As publicações compartilham um artigo publicado em inglês com data de 15 de março de 2023 em um site que diz ser de “notícias e opinião feminista”.

O texto contém uma captura de tela do site da Sociedade Canadense de Câncer (CCS, na sigla em inglês) com a pergunta: “Como mulher trans, preciso fazer o exame de câncer cervical?”, juntamente com a foto de uma pessoa e a frase, também em inglês, “Faça o teste o quanto antes para ajudar a vencer a batalha contra o câncer”.

No entanto, a captura de tela viral corta a resposta original da instituição e exclui o texto: “Se você é uma mulher trans e não fez cirurgia íntima, não corre o risco de [desenvolver] câncer cervical, ou câncer de colo do útero.

O site do CCS menciona o exame de Papanicolau, um método de detecção cervical para identificar alterações celulares precoces que podem levar ao câncer no colo do útero, mas não o recomenda para mulheres transgênero.

A organização observa que, para mulheres trans que passaram por “cirurgia íntima para criar uma vagina (vaginoplastia) e possivelmente um colo do útero, há um risco muito pequeno de desenvolver câncer nos tecidos da neovagina ou neocérvix”.

“O risco depende do tipo de cirurgia que você fez, do tipo de tecido usado para criar a vagina e o colo do útero, e seu histórico de saúde pessoal. Converse com o seu médico para descobrir suas necessidades específicas de triagem de câncer como parte de sua saúde pélvica geral após a cirurgia”.

A instituição recomenda que se uma mulher transgênero passou por uma cirurgia de redesignação de sexo, ela deve analisar com seu médico o risco pessoal de desenvolver câncer de neovagina ou neocérvix, e desenvolver um plano de rastreamento de câncer que funcione para ela.

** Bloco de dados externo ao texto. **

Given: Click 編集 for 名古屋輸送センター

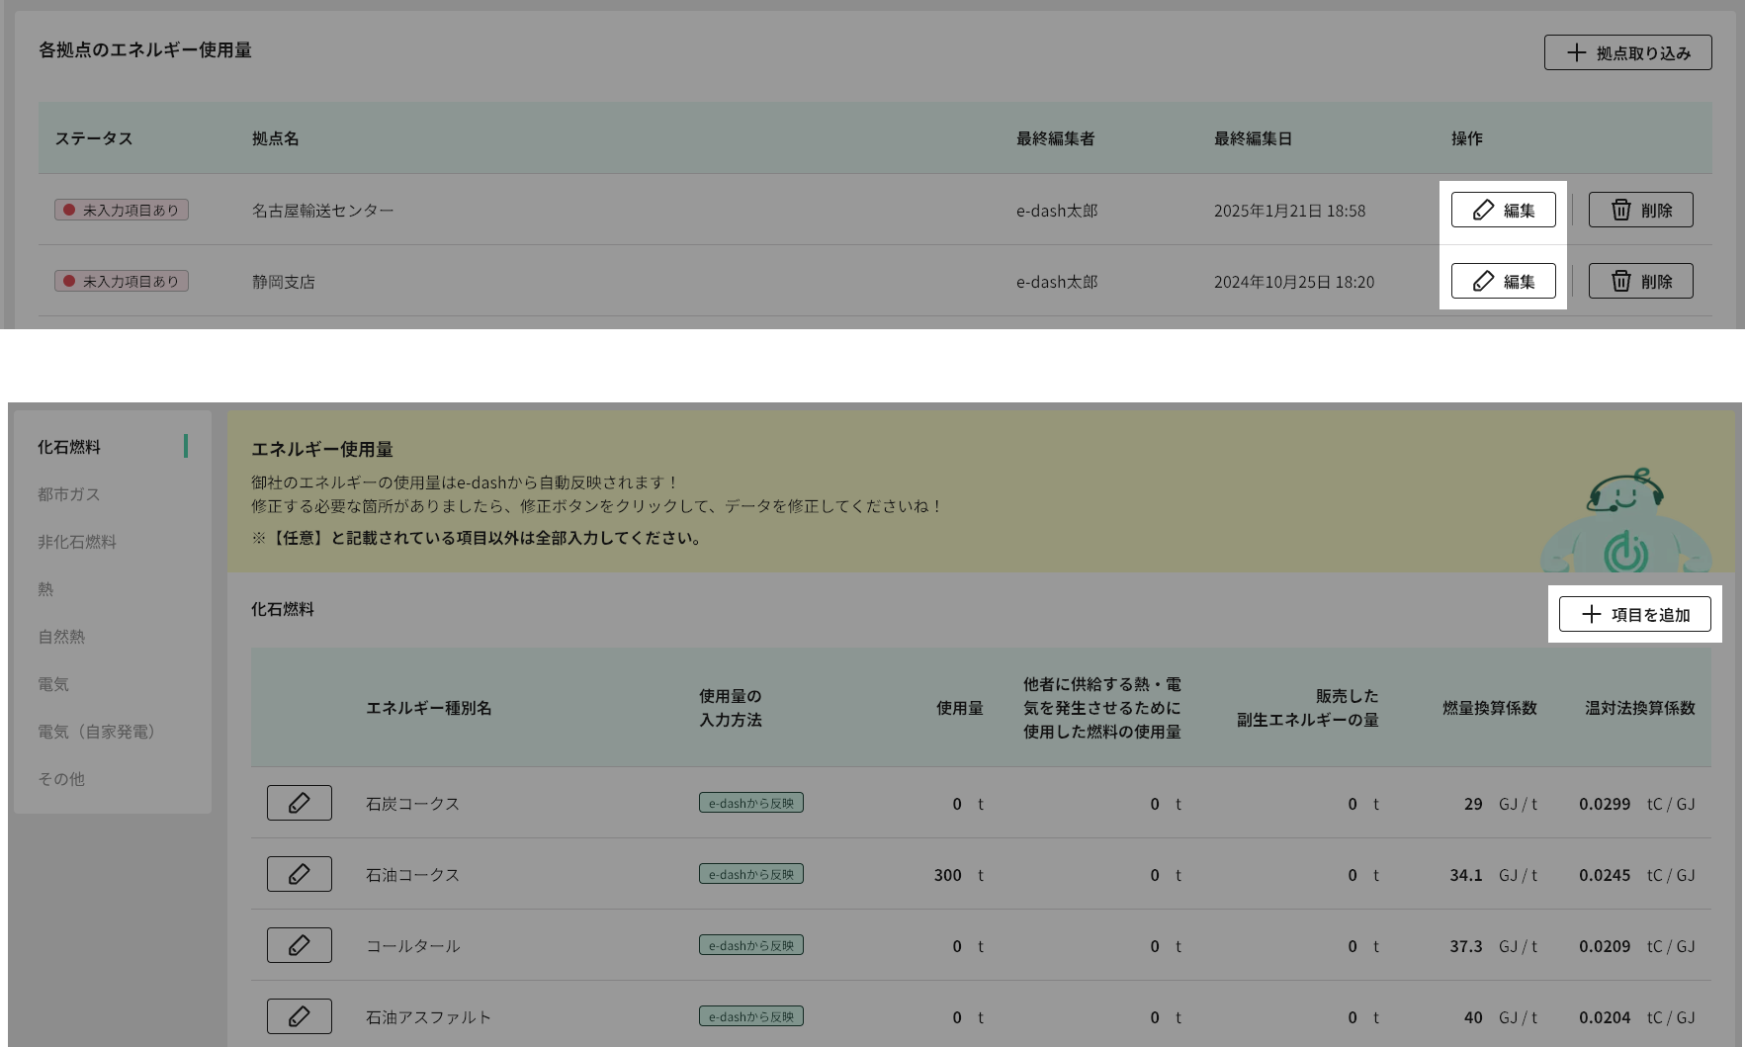Looking at the screenshot, I should (1503, 210).
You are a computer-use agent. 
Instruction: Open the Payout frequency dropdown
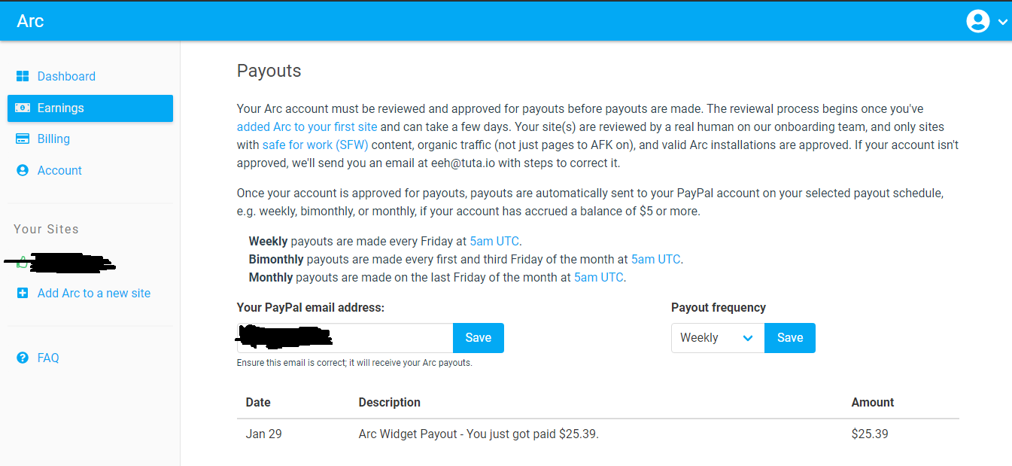717,338
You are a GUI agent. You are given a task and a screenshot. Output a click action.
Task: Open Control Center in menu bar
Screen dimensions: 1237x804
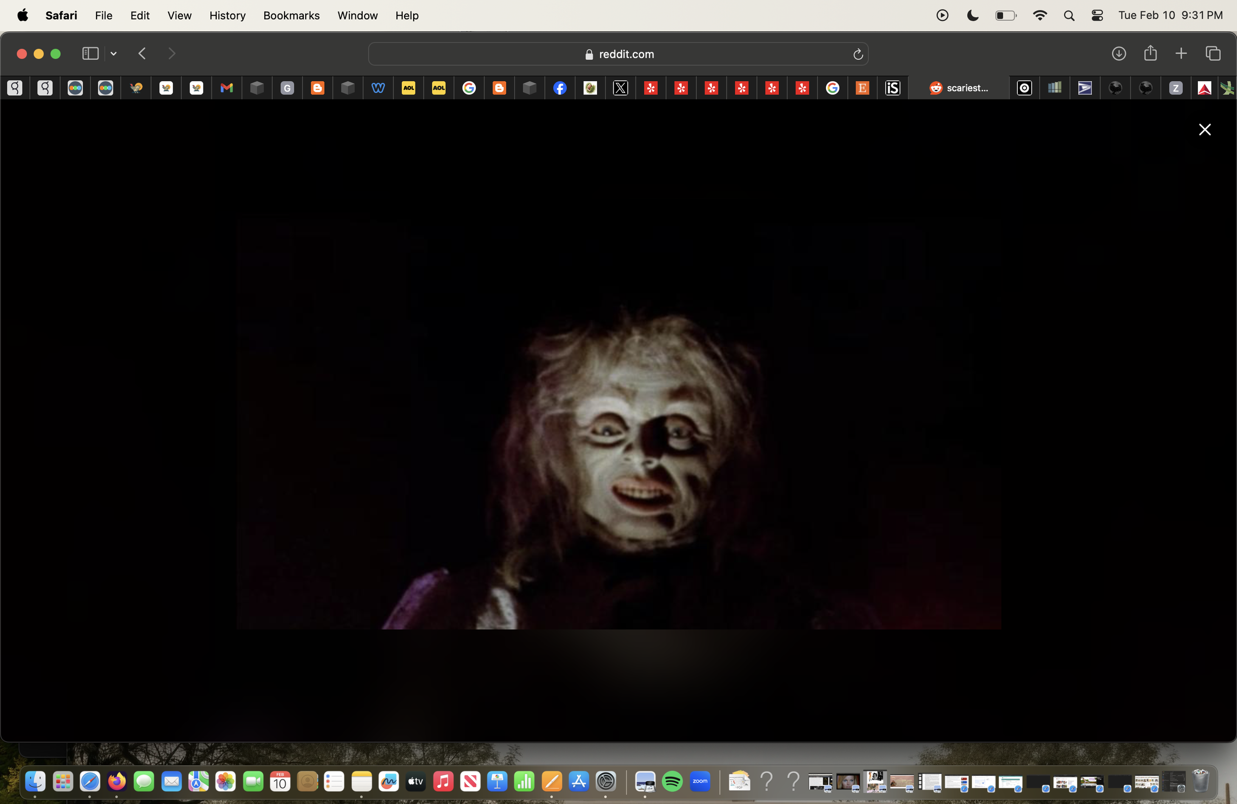[1097, 16]
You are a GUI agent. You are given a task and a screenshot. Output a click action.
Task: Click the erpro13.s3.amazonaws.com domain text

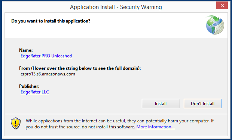(x=48, y=74)
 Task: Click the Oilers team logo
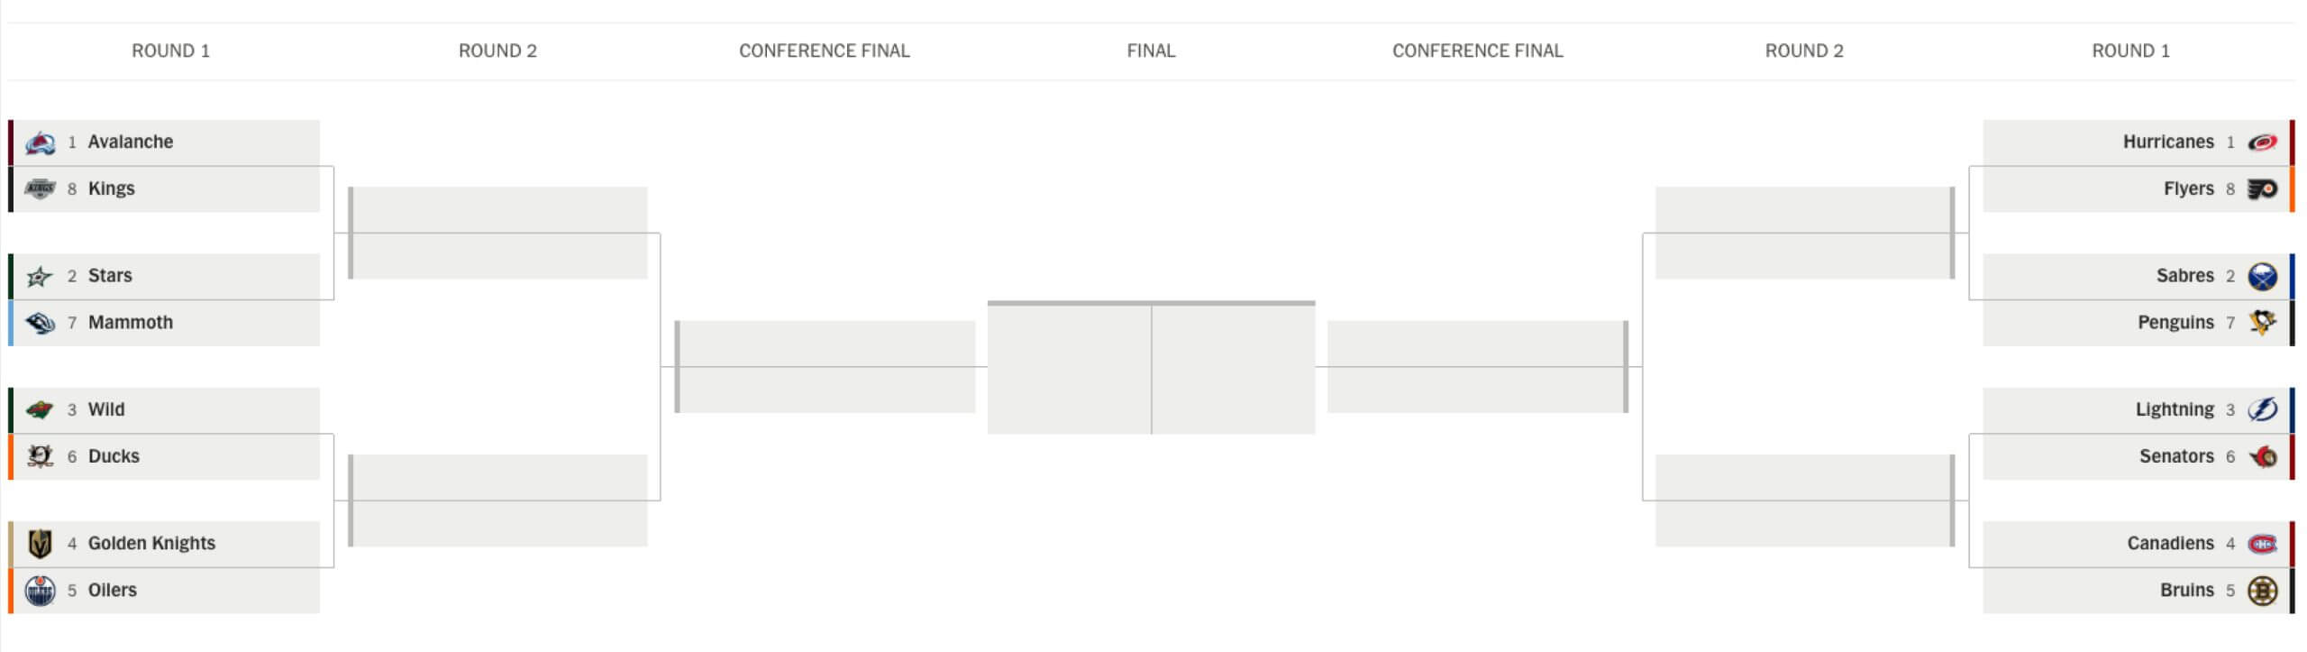click(x=40, y=591)
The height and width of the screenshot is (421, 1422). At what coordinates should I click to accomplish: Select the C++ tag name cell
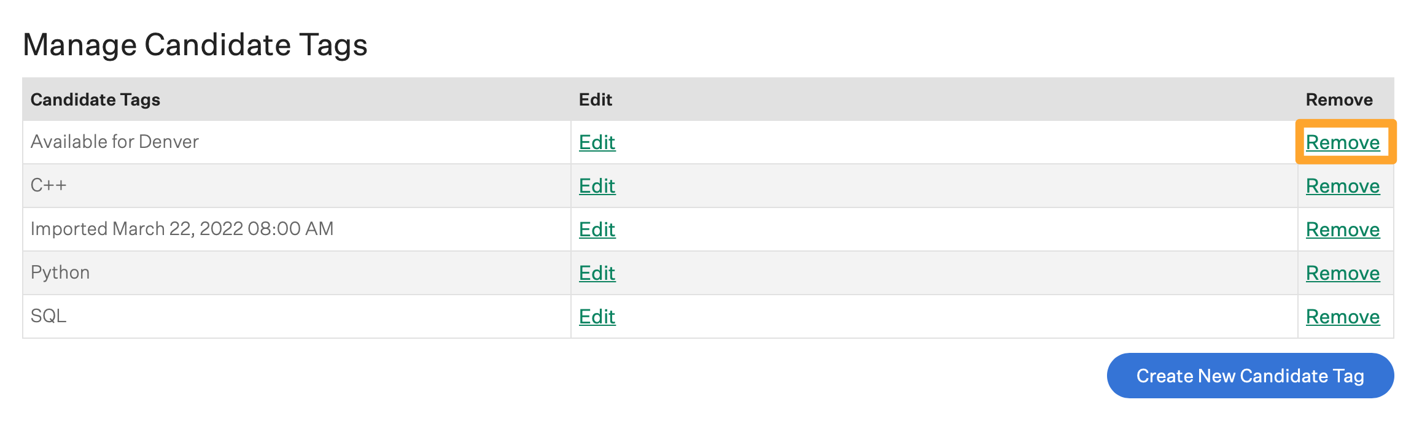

“Quanto mais cedo o câncer for detectado, melhores serão as opções de tratamento e os resultados”, disse Sandra Krueckl, vice-presidente de Serviços de Missão, Informação e Apoio do CCS, em um e-mail enviado à AFP em 22 de março de 2023.

Riscos de câncer

Uma vaginoplastia não pode replicar a estrutura celular de um colo do útero, de acordo com a Cancer Research UK, uma organização de pesquisa independente. No entanto, o tecido que forma a neocérvix e a neovagina apresenta um pequeno risco de desenvolver câncer.

Catherine Flood, uroginecologista da Universidade de Alberta, no Canadá, disse à AFP no último dia 25 de março que as pessoas que se submeteram à cirurgia de redesignação sexual não precisam fazer o exame de Papanicolaou.

Ela recomenda que as mulheres transexuais e qualquer pessoa que não tenha sido imunizada contra o papilomavírus humano (HPV, na sigla em inglês) sejam vacinadas, pois essa infecção pode levar a vários tipos diferentes de câncer.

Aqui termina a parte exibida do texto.